Three Methods For Achieving Accurate Marketing Attribution
- Written by Don Otvos, Datahug
- Published in Demanding Views
Accurately attributing ROI to campaigns is the holy grail for marketing. It is important to build marketing programs with attribution in mind not just because of the validation it gives to the marketing department, but because it points to the activities that will have the biggest impact on revenue going forward.
The three tactics below can help marketers accurately evaluate the success of their lead-generation activities and track them through the sales funnel.
Tracking By Lead Source
Creating simple reports that show how each marketing channel contributes to pipeline and revenue is an easy first step on the journey to comprehensive revenue tracking. It can be done quickly in Salesforce using the lead source function. A lead represents a person (not a company) and every lead has a lead source that you can set manually or automatically. Examples of lead sources include inbound sources, such as social, blog or search, as well as outbound sources such email marketing campaigns and paid media.
When your sales team qualifies a lead as a potential customer, they convert the lead to a contact, creating an account and an opportunity. The account function stores information about the lead’s company; the contact feature stores contact details for the lead; and the opportunity feature stores the dollar amount of the potential deal. Because the opportunity inherits the lead source of the lead, you can run a simple report in Salesforce showing a breakdown of opportunities (won, lost and open) by lead source.
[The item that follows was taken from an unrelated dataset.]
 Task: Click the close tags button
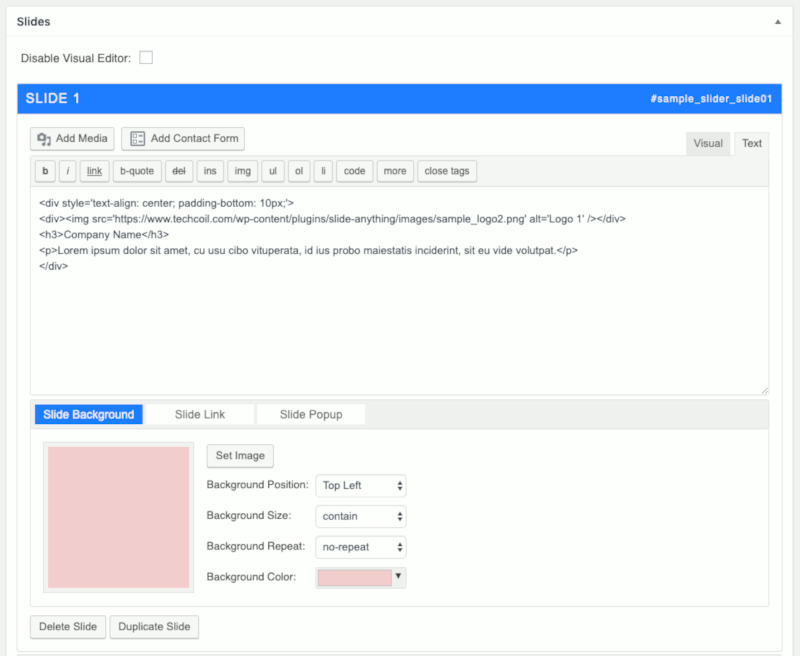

This will reveal how much revenue and pipeline is being created by each of your marketing channels.
Tracking By Campaign
Marketing analytics and ROI attribution become more difficult when there are multiple marketing touches before a prospect engages with your sales team. While a multi-touch qualification process lets a sales team concentrate their efforts on only the best prospects, it becomes more difficult to understand the specific contribution of each marketing campaign.
Depending on how the CRM is set up, every new interaction can create a duplicate lead, so when the leads are de-duplicated, at least one of the lead sources is lost. And if the sales team creates their own leads from that company, the lead that is eventually converted is most likely to be categorized as an outbound sales-prospected lead rather than your inbound marketing lead. To get around this challenge, you can track by campaign.
When tracking by campaign, every marketing event which typically creates a lead also makes that lead a member of a campaign. When leads or contacts are associated with opportunities, all relevant campaigns are linked to the opportunity. This allows you to associate all relevant marketing campaigns with an opportunity, so you don’t lose this information when leads are de-duplicated or converted. It also allows you to report by both high level initiatives, like a product launch, or low level touches, like a webinar. The most recent marketing touch becomes the primary campaign source of the opportunity. This is known as last-touch attribution.
Tracking With Marketing Automation
While most companies use marketing automation tools to run lead generation programs, these solutions can also provide reporting capabilities beyond what’s achievable in Salesforce and other CRMs. They enable what’s known as multi-touch attribution, in which all marketing touches and all people involved in a deal are given credit and a portion of marketing ROI.
To accurately report multi-touch attribution, the marketing and sales departments must work together to ensure that every opportunity has accurate contact role data. A contact role is a decision-maker, influencer or evaluator on a deal. Companies that sell products that require sign-off by multiple individuals at a customer company will want to understand how their marketing programs impact each individual.
The challenge marketers face is that while most of their opportunities have one contact role, the sales team does not add every contact role. This can be overcome either by automating contact role data entry through additional software tools or by instituting a culture of diligent manual data entry across the company.
Sales and marketing automation are powerful tools that often go underused. Take control of the tools at your disposal to create marketing campaigns that not only get credit for what they create, but point the way forward to even greater success in the future.
Don Otvos is the VP of Inside Sales and Operations at Datahug, a predictive sales acceleration software company. Otvos has over two decades of experience in sales operations and management, having run sales operations at App Annie and Yammer before Datahug.